YOUR TASK: How many lines in the data below include the word "Astera"? Respond with the number, nothing more.
[Opening SUPPLIED MATERIAL section]
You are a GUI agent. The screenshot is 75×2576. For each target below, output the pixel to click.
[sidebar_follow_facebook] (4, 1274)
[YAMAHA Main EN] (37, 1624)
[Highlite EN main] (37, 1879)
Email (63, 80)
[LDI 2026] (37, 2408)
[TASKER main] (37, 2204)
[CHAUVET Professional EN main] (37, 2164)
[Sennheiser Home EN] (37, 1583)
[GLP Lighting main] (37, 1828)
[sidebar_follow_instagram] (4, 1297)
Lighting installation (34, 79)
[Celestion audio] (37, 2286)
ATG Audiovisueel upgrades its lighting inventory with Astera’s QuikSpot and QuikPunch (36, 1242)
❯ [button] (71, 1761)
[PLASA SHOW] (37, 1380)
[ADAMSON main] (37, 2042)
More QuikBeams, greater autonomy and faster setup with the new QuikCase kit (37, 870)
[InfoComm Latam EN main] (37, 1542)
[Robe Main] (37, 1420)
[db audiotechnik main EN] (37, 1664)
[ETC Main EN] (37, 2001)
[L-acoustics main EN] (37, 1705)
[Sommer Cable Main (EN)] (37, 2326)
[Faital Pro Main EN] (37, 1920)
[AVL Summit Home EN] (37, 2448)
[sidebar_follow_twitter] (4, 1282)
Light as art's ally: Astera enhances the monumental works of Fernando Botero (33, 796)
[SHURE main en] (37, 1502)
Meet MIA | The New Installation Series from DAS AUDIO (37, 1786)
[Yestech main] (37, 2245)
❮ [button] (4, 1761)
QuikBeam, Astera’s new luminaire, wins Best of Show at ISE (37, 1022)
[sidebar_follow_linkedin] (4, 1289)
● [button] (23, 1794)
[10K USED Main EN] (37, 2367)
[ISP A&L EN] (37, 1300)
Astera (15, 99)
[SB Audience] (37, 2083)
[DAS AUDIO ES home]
[Closing SUPPLIED MATERIAL section]
EXERCISE ANSWER: 4